A public inquiry should be held into the repeated failure of local agencies to uncover the nightmare at the West home in Gloucester, Douglas French, MP for the city, said last night.

The MP said the failures "trouble me very deeply. It is at the very heart of the matter."A personal distress hotline to ensure future abusers were never allowed again to practise evil with such impunity should be established, he said.

"The total amount of information spread among the different agencies - social services, police, health and education - would have been sufficient to set the alarm bells ringing. The problem was that no single agency had all the information."

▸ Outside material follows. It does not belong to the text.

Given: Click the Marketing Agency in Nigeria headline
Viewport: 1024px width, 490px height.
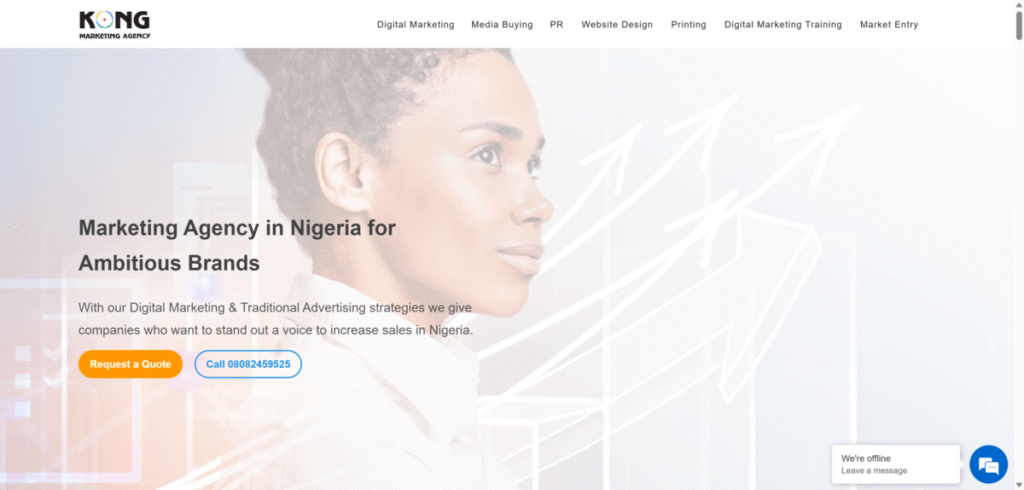Looking at the screenshot, I should click(237, 246).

Mr French said a key lesson from the tragic events was that incoming information must be collated at one point. "There could be an equivalent to the 999 call - a personal distress hotline, say 666, that went across the country."

Had such a system been in operation, it was possible that some of the murders could have been avoided, the MP said.

The official report by the Bridge consultancy catalogued a series of failures, including a failure to share information, but said that no child protection system in Britain could have predicted the catalogue of murders. Mr French said his hotline suggestion, and a discussion about its practical implementation, should be raised in a public inquiry to bring together all the expert opinion about the prevention of abuse.

The Government was, however, damping down expectations of any fullscale inquiry. A Government source said: "It's very hard to lay down guidelines to deal with sex-mad killers who are very good at covering their tracks." It was pointed out that the first case involving the Wests took place before the Maria Colwell inquiry, after which new procedures were put in place for the police to inform social services of suspected abusers.

But there was concern among MPs. Peter Temple-Morris, Tory MP for Leominster, said: "It needs to be examined now we have got this trial over with. The fact that such a large number of murders took place in the area, and that it was not discovered sooner, is a cause for concern. We will need to learn any lessons from it."

Jack Straw, the shadow home secretary, said: "This was an appalling case almost beyond belief, and there will obviously need to be lessons to be learned about how so many people can go missing."

Peter Luff, Tory MP for Worcester, from where one of the victims came, said: "If mistakes have been made, procedures will have to be reviewed urgently. There should be no excuses for any failures."

But Sir Ivan Lawrence QC, Tory chairman of the cross-party home affairs select committee, said: "Social services always take a hammering when something goes wrong like this, but they also take a hammering when they do too much to interfere in the lives of individual families."